4 Responses to “Una aportación valiente sobre la muerte”

  1. Muchas gracias por la info. El tema de la muerte es fascinante, sobre todo, cuando la ves como un paso de transformación después de esta experiencia de la vida.
    Me gusta mucho esta frase…. somos seres espirituales viviendo una experiencia humana.
    La muerte, para mí, sería como la vuelta a casa para encontrarnos con nuestra verdadera esencia y gozar de la plenitud del Amor.
    Como decía Santa Teresa, muero porque no muero.

    En nuestra cultura Europea la muerte es un trauma que nos inculcan desde niños, fría, dolorosa, y como bien describes en el artículo, cada vez más lejana de su importancia y verdad.
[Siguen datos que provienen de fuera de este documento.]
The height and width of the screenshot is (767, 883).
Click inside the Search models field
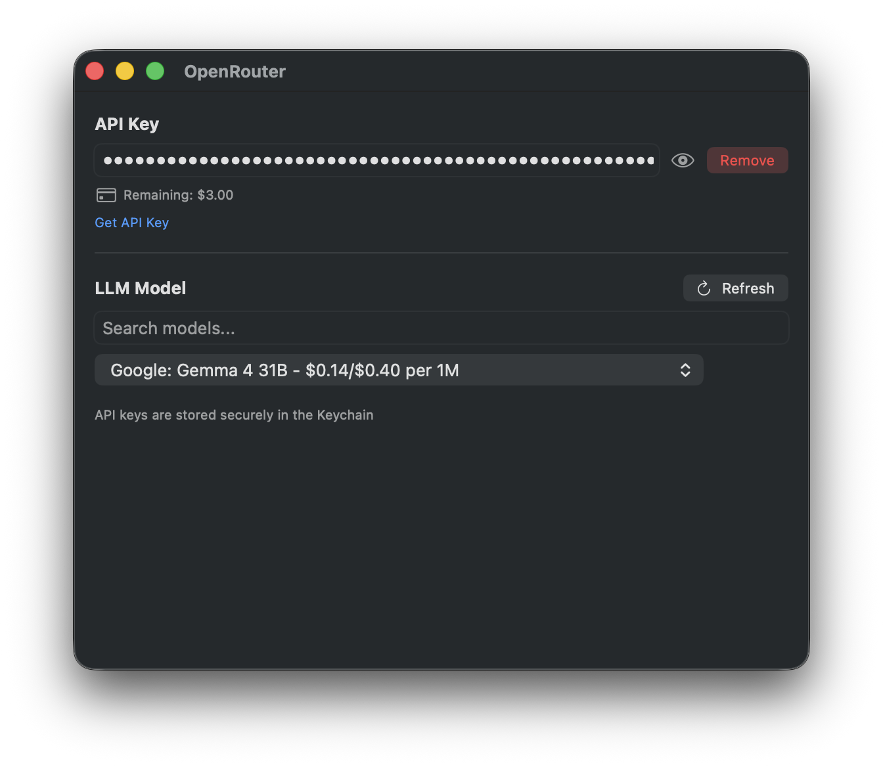[x=442, y=328]
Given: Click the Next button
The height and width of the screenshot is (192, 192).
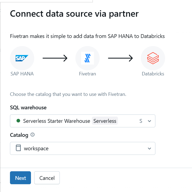Looking at the screenshot, I should point(20,178).
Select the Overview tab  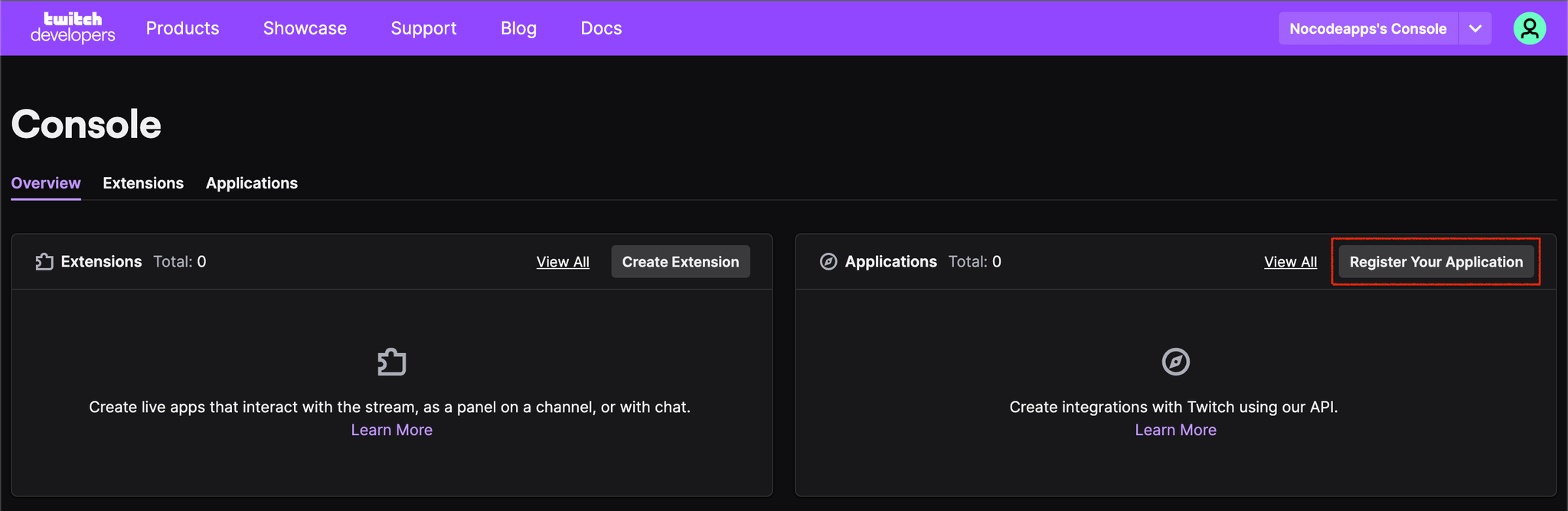(46, 183)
  2. Desde el rastrero gusano a la colgante crisálida. doble etapa de la vida temporal, el vuelo de la mariposa anuncia el misterio de la vida intemporal, la definitiva.

  3. Muchas gracias por tu estupendo resumen Pedro y tomo nota para recomendar el libro de Mari Ángeles en mi blog (www.eltiempodelaesperanza.blogspot.com).
    Estos días he vivido una experiencia muy dura en mi segundo círculo familiar, tan dura como que un joven de 35 años ha muerto solo en su coche de madrugada. El zarpazo ha azotado a sus padres y hermanos y ayer, en pleno duelo, varios adultos analizamos como comunicarles a dos niños, de 8 y 9 años, la noticia de la muerte y ofrecerles despedirse de su padre y tío. Se ha hecho dejando pasar la noche, lejos del cementerio y con mucha delicadeza. Se les ha dado información y libertad para estar o no en la misa. Finalmente, la hija del fallecido ha optado por no ir, pero el sobrino -que es sobrino mío también- ha decidido estar esta mañana en la Eucaristía del funeral. Estaba rodeado de cariño, entero y su cara reflejaba dignidad. ‘Aquí estoy’, parecía decir. Ha tomado su segunda comunión -la primera fue el sábado – y lo ha vivido con naturalidad. Ha estado rodeado de sus padres y familiares y ha seguido muy atento la vitalista y esperanzadora homilía del sacerdote, amigo suyo y de su padre.
    Creo que todo se ha presentado para que este chiquillo de 9 años y semblante responsable madure.

  4. Gracias, Luis, por este hermoso y escalofriante testimonio, que demuestra la continua actualidad del tema. Un abrazo y mi oración por esa familia.